<<<<

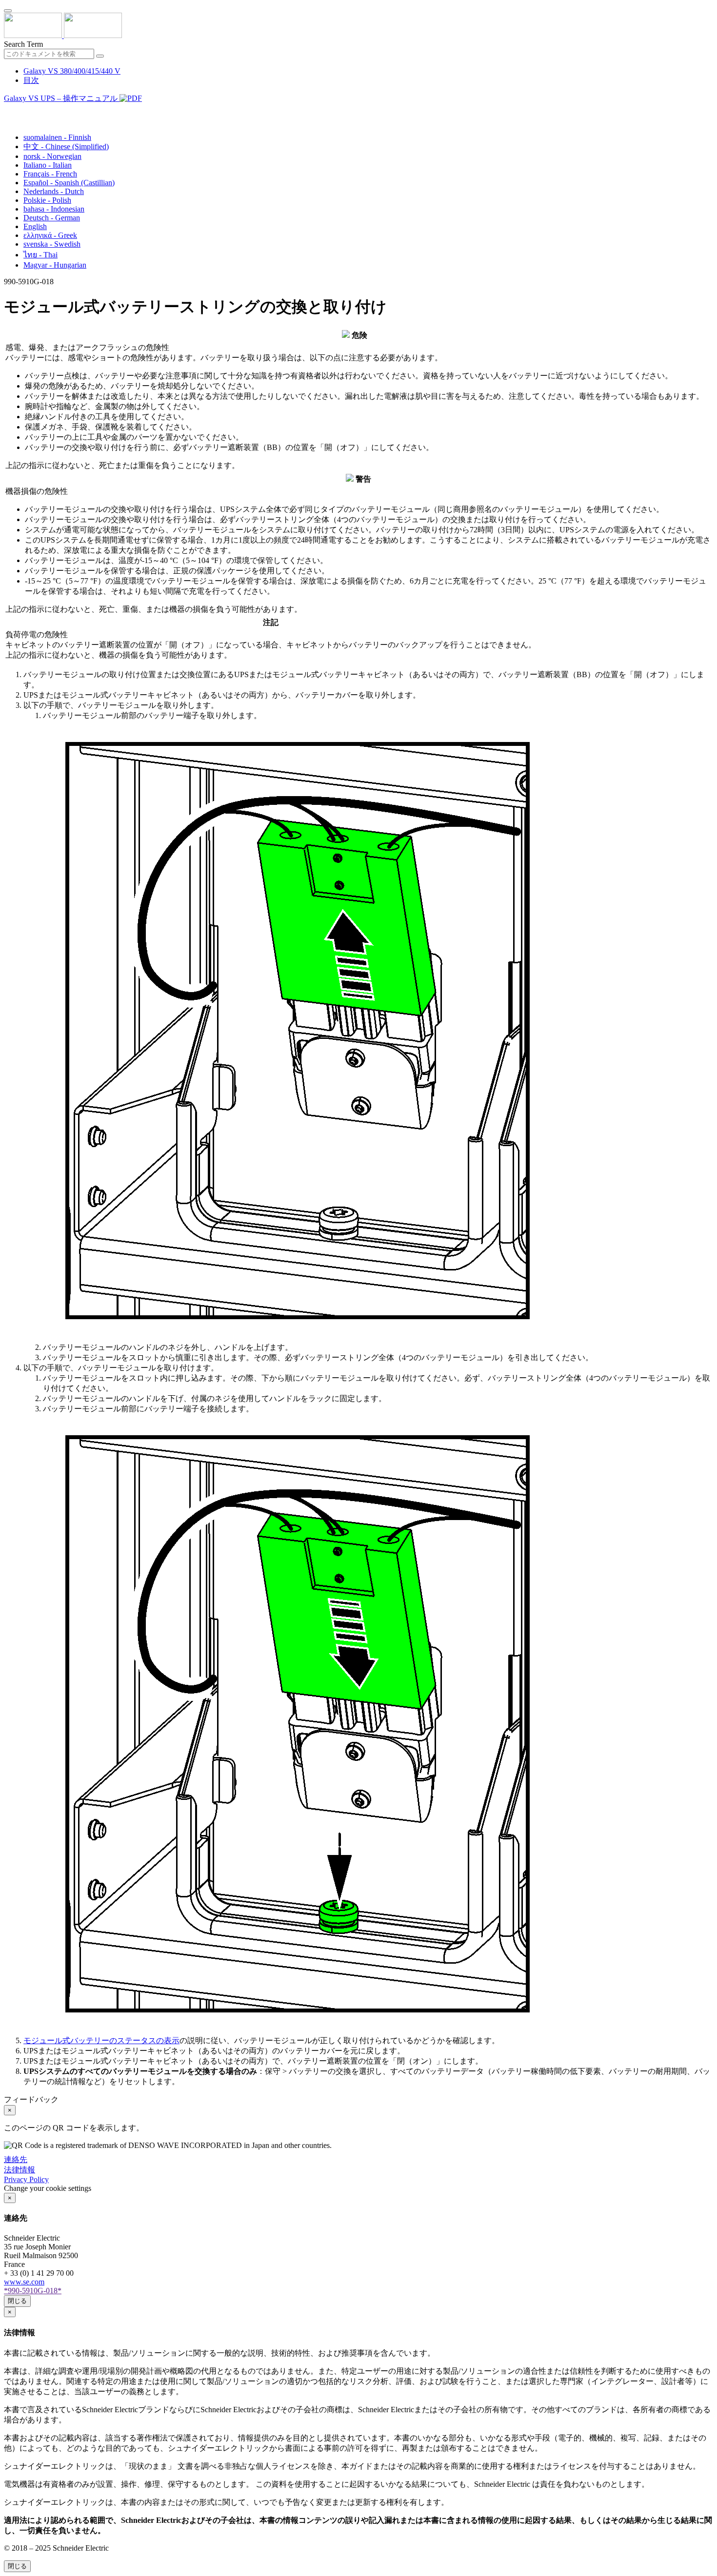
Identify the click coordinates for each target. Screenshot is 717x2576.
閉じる (17, 2300)
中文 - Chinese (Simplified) (66, 146)
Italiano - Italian (47, 165)
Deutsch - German (51, 218)
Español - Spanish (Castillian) (69, 182)
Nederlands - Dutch (53, 191)
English (35, 226)
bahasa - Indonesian (53, 209)
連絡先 (15, 2159)
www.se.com (24, 2282)
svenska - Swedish (51, 244)
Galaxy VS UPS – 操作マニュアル (62, 98)
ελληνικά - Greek (50, 235)
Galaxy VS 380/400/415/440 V (71, 71)
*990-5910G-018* (32, 2290)
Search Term (23, 44)
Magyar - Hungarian (54, 265)
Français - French (50, 174)
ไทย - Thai (40, 255)
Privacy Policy (26, 2179)
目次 (31, 80)
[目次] (8, 110)
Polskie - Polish (47, 200)
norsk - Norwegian (52, 156)
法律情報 (19, 2170)
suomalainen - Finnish (57, 137)
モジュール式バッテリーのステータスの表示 (101, 2040)
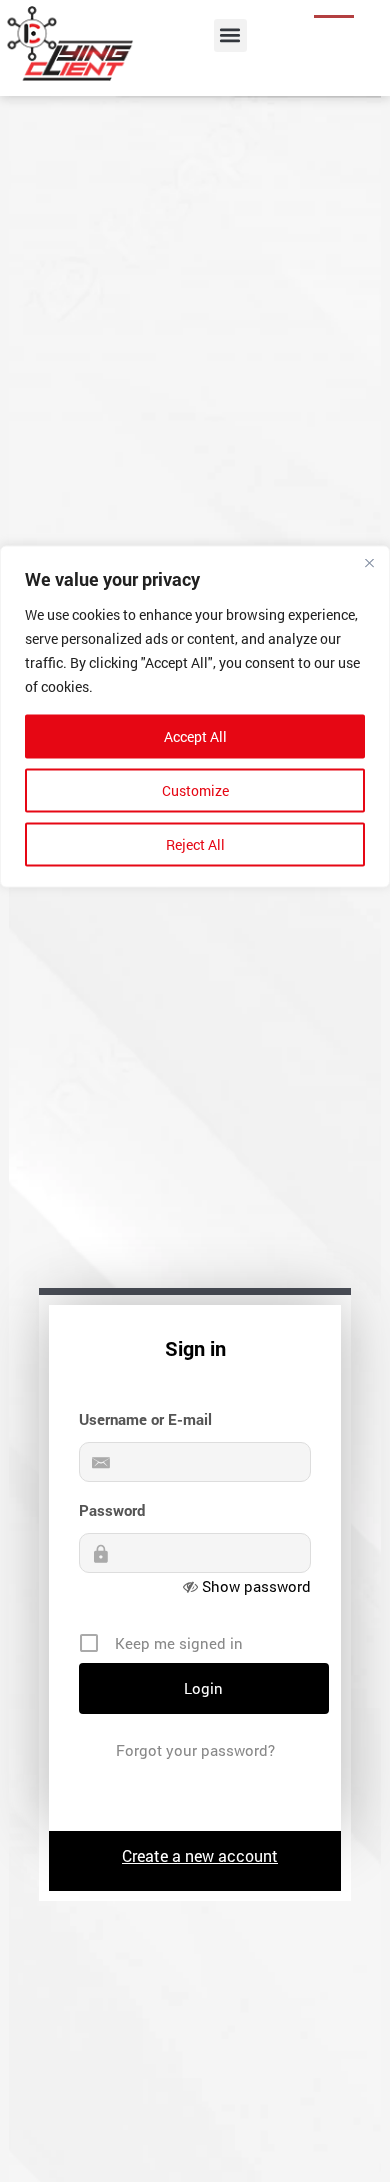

>>>>

Nothing but the lines from the one holding "ελληνικά - Greek (50, 235)" through the final line of the records above belongs in the answer, each retyped exactly; omit the pictures.

▶ [Answer for this exercise]
ελληνικά - Greek (50, 235)
Galaxy VS 380/400/415/440 V (71, 71)
*990-5910G-018* (32, 2290)
Search Term (23, 44)
Magyar - Hungarian (54, 265)
Français - French (50, 174)
ไทย - Thai (40, 255)
Privacy Policy (26, 2179)
目次 (31, 80)
[目次] (8, 110)
Polskie - Polish (47, 200)
norsk - Norwegian (52, 156)
法律情報 (19, 2170)
suomalainen - Finnish (57, 137)
モジュール式バッテリーのステータスの表示 (101, 2040)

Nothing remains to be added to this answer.